Hello folks, I was trying to compute Hessian vector product by using backward twice with DDP. However, the second backward doesn’t seem to gather gradient as desired. The same code worked in single GPU but got wrong value in multi-GPU case (in my case 2 GPUs). This is also autograd related issue maybe also invite @albanD to take a look here.
Results on single GPU, which is correct :
Running on rank 0
Hessian vector product: tensor([1., 1., 1., 1.], device='cuda:0', grad_fn=<CatBackward>)
Done!
Results on two GPUs, which is wrong
Running on rank 0
Running on rank 1
Hessian vector product: tensor([0., 0., 0., 0.], device='cuda:0', grad_fn=<CatBackward>)
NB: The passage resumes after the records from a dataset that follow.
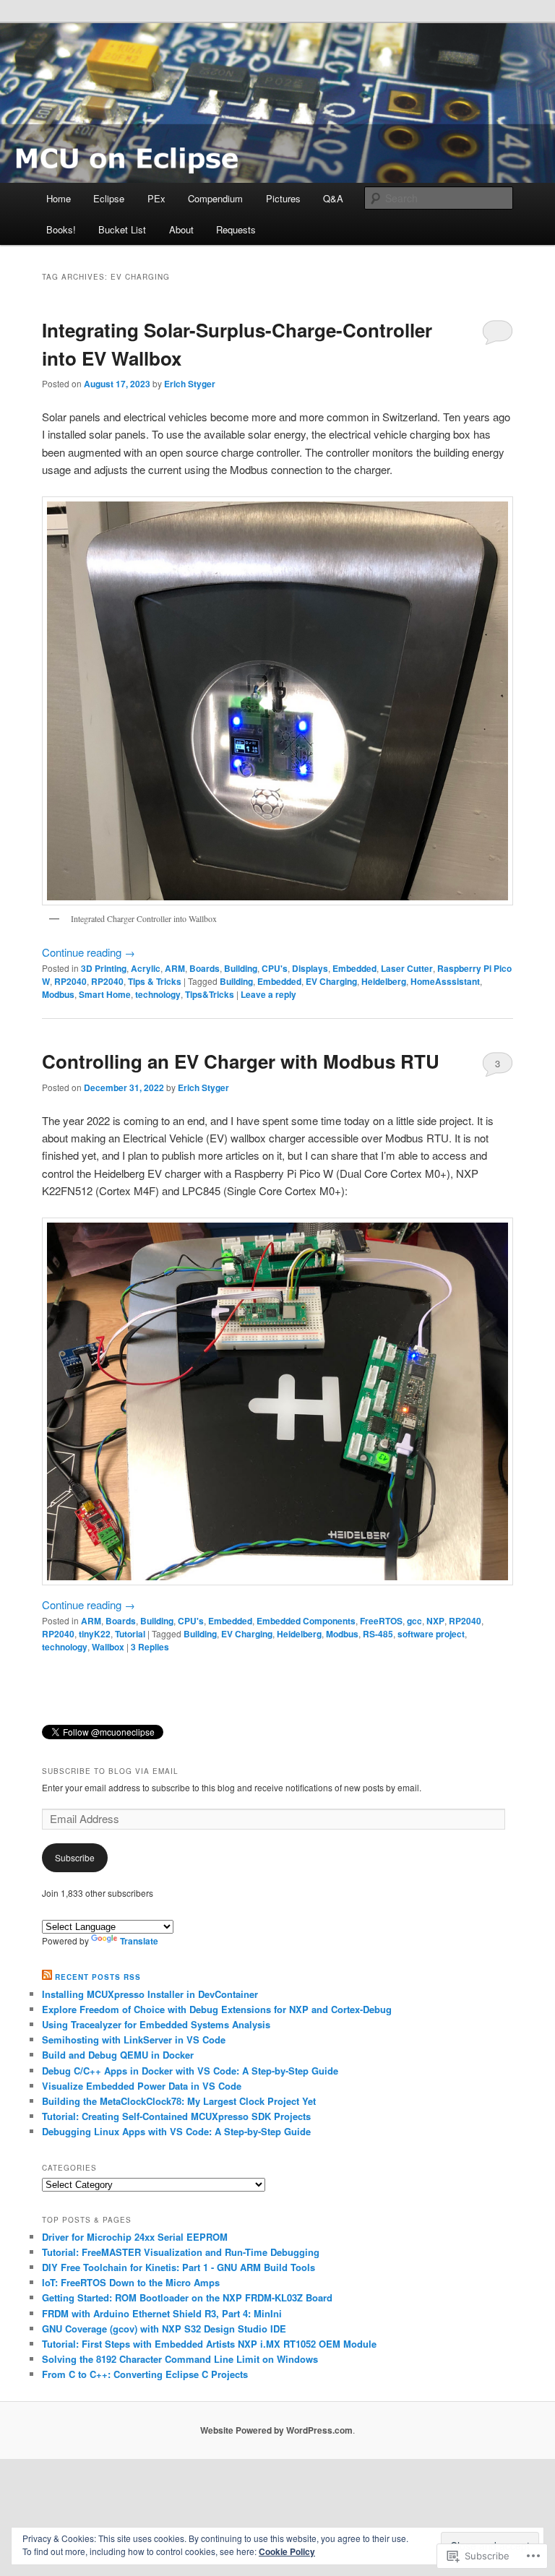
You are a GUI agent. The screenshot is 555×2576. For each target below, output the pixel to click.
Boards (204, 968)
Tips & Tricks (154, 981)
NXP (435, 1620)
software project (431, 1633)
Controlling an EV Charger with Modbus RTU (240, 1061)
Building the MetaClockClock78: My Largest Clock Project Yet (179, 2101)
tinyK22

Hessian vector product: tensor([0., 0., 0., 0.], device='cuda:1', grad_fn=<CatBackward>)
Done!
Here is the minimal repro code. I initialized the networks with constant so that everything is deterministic here.
import torch
import torch.multiprocessing as mp
import torch.nn as nn
from torch.nn.parallel import DistributedDataParallel as DDP
import torch.autograd as autograd
from utils.helper import setup, cleanup
from argparse import ArgumentParser
def zero_grad(params):
'''
Clean the gradient of each parameter
'''
for p in params:
if p.grad is not None:
p.grad.detach()
p.grad.zero_()
def collect_grad(params):
'''
Collect grads of parameters and concatenate them into a vector.
If grad is None, it will be filled with zeros
:param params: list of parameters
:return: vector
'''
grad_list = []
for p in params:
if p.grad is not None:
grad_list.append(p.grad.contiguous().view(-1))
del p.grad
else:
# replace None with zeros
grad_list.append(torch.zeros_like(p).view(-1))
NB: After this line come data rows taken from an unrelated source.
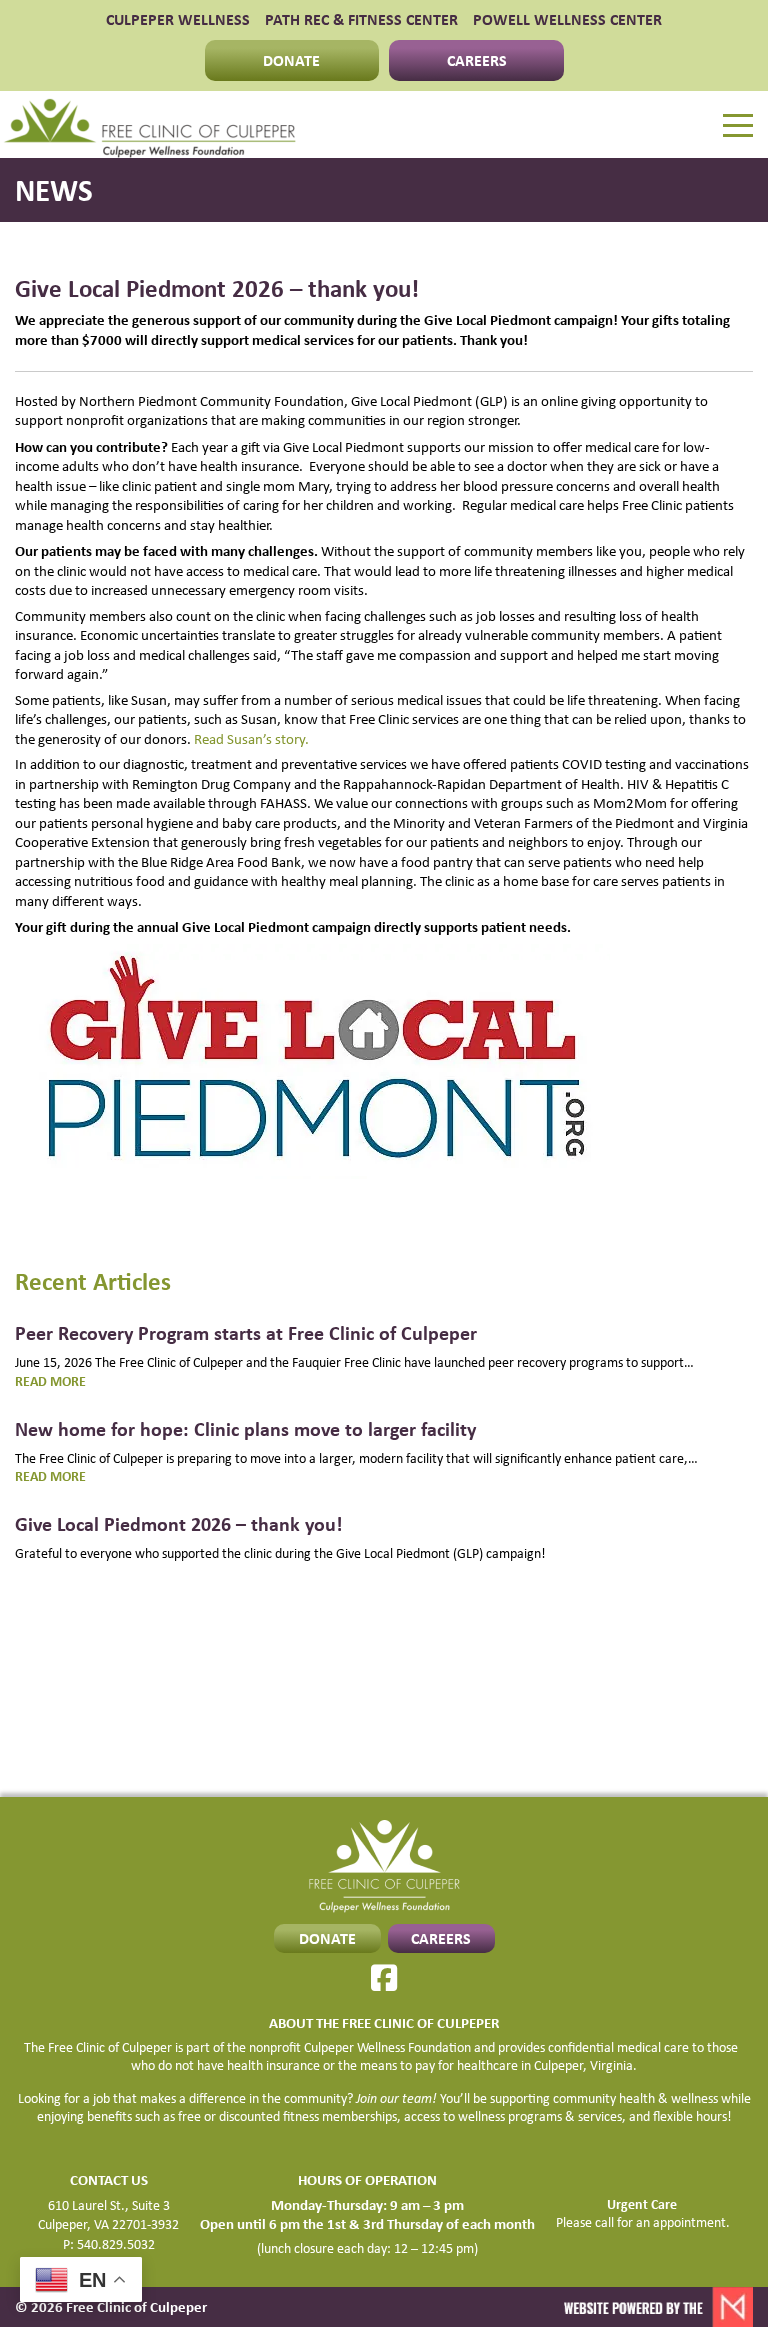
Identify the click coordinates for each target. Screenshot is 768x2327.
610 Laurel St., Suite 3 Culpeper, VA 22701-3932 (108, 2215)
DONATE (291, 60)
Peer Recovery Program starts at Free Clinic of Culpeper (246, 1332)
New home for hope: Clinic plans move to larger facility (245, 1428)
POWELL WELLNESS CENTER (567, 20)
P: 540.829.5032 (109, 2244)
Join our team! (396, 2097)
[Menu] (738, 126)
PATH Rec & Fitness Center (361, 20)
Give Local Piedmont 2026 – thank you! (179, 1523)
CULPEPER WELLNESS (178, 20)
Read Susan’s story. (251, 739)
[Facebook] (384, 1978)
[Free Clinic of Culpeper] (150, 124)
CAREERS (477, 60)
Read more (80, 1381)
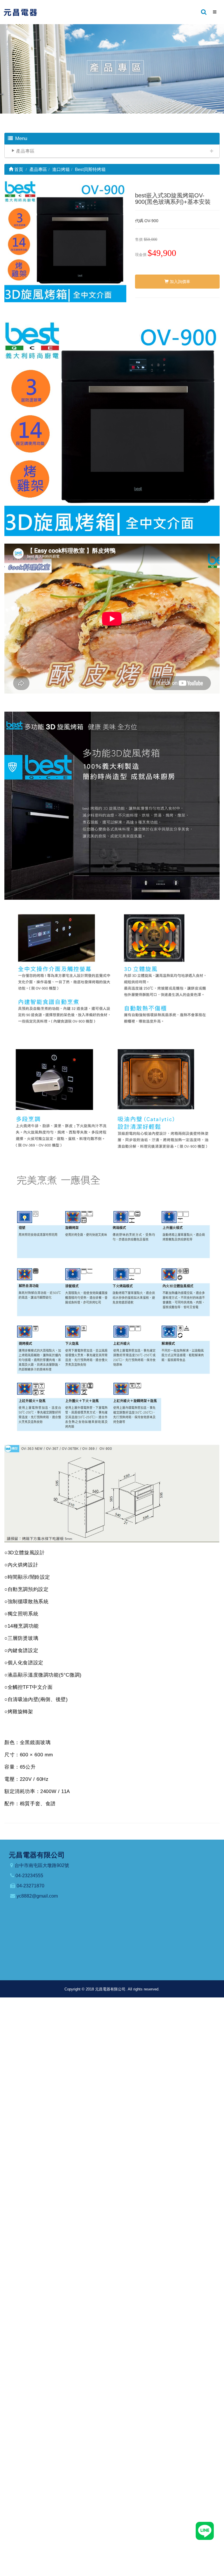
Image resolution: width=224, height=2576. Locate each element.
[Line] (205, 2530)
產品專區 (25, 150)
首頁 (18, 169)
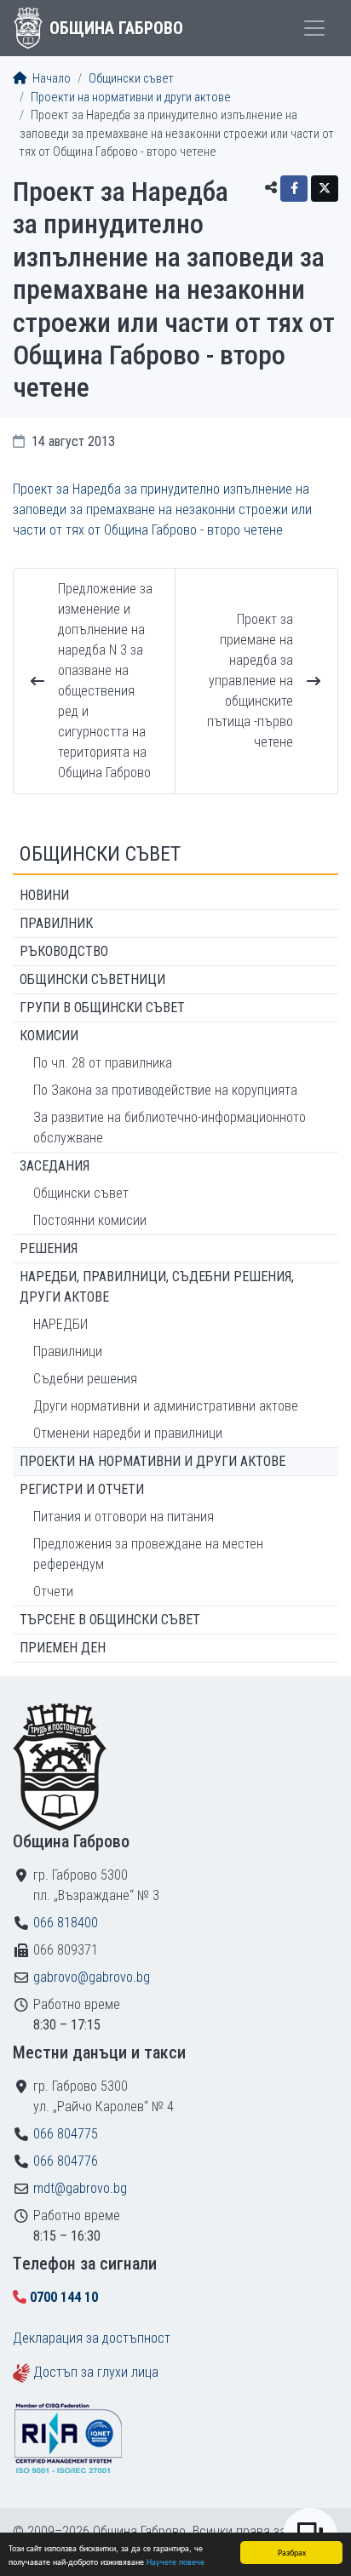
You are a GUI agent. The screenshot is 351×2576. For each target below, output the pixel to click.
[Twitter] (324, 188)
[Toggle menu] (314, 28)
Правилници (67, 1351)
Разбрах (292, 2551)
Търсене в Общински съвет (110, 1619)
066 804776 (65, 2161)
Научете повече (175, 2561)
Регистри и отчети (82, 1489)
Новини (44, 895)
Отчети (53, 1591)
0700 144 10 (64, 2297)
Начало (50, 79)
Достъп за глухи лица (95, 2372)
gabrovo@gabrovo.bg (91, 1977)
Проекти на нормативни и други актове (131, 97)
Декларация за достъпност (91, 2338)
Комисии (49, 1036)
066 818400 (65, 1923)
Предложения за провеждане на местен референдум (148, 1554)
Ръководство (64, 951)
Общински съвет (131, 79)
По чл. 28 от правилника (102, 1063)
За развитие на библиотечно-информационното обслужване (169, 1127)
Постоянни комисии (90, 1220)
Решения (49, 1248)
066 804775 (65, 2134)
return torch.cat(grad_list)
def subprocess_fn(rank, args):
setup(rank, args.num_gpus)
print(f'Running on rank {rank}')
D = nn.Linear(2, 1, bias=True).to(rank)
G = nn.Linear(1, 2, bias=True).to(rank)
# initialize weights
nn.init.constant_(D.weight, 2.0)
nn.init.constant_(D.bias, -1.0)
nn.init.constant_(G.weight, 4.0)
nn.init.constant_(G.bias, 1.0)
if args.distributed:
G = DDP(G, device_ids=[rank], broadcast_buffers=False)
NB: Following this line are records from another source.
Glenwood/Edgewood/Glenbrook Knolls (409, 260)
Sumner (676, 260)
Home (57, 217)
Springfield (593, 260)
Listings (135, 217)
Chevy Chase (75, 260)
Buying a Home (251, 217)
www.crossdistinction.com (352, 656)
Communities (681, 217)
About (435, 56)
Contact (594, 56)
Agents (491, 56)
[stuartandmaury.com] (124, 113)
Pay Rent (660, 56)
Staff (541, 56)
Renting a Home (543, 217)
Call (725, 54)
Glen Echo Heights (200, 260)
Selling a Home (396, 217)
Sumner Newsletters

D = DDP(D, device_ids=[rank], broadcast_buffers=False)
d_params = list(D.parameters())
g_params = list(G.parameters())
z = torch.ones((2, 1)).to(rank)
loss = D(G(z)).mean()
loss.backward(create_graph=True)
gradvec_d = collect_grad(d_params) # d{loss} / d{D}
zero_grad(g_params) # clean the grad before backward
autograd.backward(gradvec_d,
grad_tensors=torch.ones_like(gradvec_d),
inputs=g_params) # compute d{torch.dot(gradvec_d, vec)} / d{G}
hvp = collect_grad(g_params) # gather results
print('Hessian vector product: ', hvp)
cleanup()
if __name__ == '__main__':
torch.backends.cudnn.benchmark = True
parser = ArgumentParser()
parser.add_argument('--num_gpus', type=int, help='Number of GPUs', default=1)
args = parser.parse_args()
args.distributed = args.num_gpus > 1
if args.distributed:
mp.spawn(subprocess_fn, args=(args, ), nprocs=args.num_gpus)
else:
subprocess_fn(0, args)
print('Done!')